MULAS, Ugo (Pozzolengo, 1928 - Milano, 1973),New York: Arte e Persone

Milano,  Longanesi  (I Marmi) 1967 - Prima edizione (First edition)

Photographs by Ugo Mulas. Text by Alan Solomon

Design by Michele Provinciali. Printed by Stabilimenti di Arti Grafiche Alfieri & Lacroix - Milan. Blind case

Cm 33,5x24,5,  pp. 342 Rilegato tela, sovracoperta, custodia (cloth, dust jacket, slip-case)  Ottimo (Fine)
[Rif. Roth Andrew, The Open Book. A history of the photographic book from 1878 to the present. Hasselblad Center, 2004]

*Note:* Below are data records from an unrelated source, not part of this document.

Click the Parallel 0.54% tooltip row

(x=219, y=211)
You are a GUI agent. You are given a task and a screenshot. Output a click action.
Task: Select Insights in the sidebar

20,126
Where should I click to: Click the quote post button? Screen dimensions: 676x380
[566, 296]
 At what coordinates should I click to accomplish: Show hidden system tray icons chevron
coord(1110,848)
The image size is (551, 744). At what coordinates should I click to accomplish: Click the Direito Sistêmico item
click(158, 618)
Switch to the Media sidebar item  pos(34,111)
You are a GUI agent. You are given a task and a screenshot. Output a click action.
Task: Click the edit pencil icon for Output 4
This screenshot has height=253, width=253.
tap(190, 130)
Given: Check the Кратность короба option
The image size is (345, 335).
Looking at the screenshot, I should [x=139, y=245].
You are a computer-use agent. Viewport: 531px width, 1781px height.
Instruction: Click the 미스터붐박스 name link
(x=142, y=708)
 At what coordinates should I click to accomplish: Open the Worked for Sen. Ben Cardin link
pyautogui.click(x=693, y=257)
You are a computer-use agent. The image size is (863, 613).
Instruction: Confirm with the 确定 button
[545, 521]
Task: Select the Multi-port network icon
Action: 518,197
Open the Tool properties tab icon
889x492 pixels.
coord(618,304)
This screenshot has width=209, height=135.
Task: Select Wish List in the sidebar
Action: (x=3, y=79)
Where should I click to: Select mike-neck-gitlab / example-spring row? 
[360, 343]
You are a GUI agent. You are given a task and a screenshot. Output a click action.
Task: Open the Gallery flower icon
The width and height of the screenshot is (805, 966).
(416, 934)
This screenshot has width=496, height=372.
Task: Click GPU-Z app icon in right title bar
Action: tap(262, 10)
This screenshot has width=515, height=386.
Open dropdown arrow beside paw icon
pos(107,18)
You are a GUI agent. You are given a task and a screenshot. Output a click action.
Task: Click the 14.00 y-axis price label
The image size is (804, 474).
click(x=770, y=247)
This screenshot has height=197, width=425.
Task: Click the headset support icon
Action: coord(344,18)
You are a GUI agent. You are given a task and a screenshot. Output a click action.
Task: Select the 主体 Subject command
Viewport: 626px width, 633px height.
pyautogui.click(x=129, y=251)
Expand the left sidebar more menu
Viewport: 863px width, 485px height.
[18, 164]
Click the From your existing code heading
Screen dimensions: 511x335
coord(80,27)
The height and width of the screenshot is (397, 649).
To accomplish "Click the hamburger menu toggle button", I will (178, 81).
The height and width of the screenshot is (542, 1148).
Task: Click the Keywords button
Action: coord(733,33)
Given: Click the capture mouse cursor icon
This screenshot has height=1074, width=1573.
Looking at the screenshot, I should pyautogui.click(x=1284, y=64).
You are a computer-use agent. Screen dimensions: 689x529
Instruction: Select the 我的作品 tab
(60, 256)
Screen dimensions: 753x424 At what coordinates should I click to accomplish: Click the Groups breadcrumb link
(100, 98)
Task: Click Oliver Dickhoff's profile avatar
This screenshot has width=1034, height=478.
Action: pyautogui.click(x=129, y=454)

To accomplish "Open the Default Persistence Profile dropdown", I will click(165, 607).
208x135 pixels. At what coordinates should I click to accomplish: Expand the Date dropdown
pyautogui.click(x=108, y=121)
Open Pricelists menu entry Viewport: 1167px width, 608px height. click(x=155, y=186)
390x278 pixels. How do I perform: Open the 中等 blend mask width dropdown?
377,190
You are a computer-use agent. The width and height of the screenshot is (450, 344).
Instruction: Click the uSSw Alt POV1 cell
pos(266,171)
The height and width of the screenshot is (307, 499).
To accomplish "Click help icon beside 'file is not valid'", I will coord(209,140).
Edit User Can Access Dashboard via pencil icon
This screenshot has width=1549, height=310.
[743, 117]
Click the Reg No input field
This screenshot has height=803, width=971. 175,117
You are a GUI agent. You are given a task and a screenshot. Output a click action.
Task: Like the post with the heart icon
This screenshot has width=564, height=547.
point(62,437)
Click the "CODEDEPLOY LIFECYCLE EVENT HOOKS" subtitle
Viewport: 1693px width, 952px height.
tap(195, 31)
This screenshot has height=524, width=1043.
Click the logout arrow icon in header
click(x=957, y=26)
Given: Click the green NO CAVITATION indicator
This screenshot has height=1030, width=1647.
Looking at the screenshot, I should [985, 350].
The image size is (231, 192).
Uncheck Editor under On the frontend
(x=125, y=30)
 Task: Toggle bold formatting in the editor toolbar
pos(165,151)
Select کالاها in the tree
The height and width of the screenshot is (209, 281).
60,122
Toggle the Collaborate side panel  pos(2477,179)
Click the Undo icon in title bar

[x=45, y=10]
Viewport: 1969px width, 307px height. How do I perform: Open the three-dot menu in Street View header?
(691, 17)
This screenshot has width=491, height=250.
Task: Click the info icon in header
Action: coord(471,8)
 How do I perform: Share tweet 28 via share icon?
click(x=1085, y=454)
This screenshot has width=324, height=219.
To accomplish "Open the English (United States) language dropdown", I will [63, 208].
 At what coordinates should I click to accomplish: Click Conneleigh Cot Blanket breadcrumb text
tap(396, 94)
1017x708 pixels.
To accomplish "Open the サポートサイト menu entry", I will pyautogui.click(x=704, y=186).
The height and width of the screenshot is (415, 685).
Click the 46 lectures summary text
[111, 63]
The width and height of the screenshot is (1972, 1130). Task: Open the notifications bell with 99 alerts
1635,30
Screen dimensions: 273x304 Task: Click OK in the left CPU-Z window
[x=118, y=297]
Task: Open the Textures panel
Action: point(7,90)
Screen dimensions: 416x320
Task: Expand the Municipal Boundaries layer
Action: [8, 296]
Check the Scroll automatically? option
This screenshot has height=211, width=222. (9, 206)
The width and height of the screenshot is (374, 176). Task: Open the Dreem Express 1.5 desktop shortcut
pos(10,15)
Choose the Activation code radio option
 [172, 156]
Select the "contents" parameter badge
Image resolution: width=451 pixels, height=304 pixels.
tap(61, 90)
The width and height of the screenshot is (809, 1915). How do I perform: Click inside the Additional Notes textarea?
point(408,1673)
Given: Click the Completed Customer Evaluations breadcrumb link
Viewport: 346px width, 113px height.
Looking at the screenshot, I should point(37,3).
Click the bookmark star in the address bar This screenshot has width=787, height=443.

In more than 500 black-and-white photographs, Ugo Mulas has perfectly captured the environment and habitat of such diverse artists (Marcel Duchamp, Barnett Newman, Robert Rauschenberg, Jasper Johns, Larry Poons, Kenneth Noland, John Chamberlain, Jim Dine, Frank Stella, Lee Bontecou, George Segal, Jim Rosenquist, Tom Wesselmann, Claes Oldenburg, Roy Lichtenstein, Andy Warhol) who made New York the hub and axis of the world. A number of artists like Jasper Johns and Kenneth Noland had never before allowed a photographer to portray them at work, and we find here for the first time a documentation of their activity. Solomon and Mulas have given us a magnificent intimate photographic study of the scene created by some of the most productive members of the new American microcosm, the New York art world (from the facing of the dust jacket).

"This book is a photographic documentation of a long moment in the history of contemporary American art. It describes where painting and scltura stand in New York City among members of the younger generation, as Ugo Mulas saw them during three lunge visits he made within a year, arriving in New York from Milan, where he lives. His itinerary seemed exceptional. For Mulas, this was a voyage of discovery, provoked by his contact with the new American art at the 1964 Venice Biennale [...] Mulas did not speak English, most of the artists did not speak Italian or at best knew a little French. But Mulas brought with him something that they understood very well: an incredible quickness of eye and a ready sensitivity, unparalleled in my experience, to things that were completely unknown to them" (from Solomon's opening text).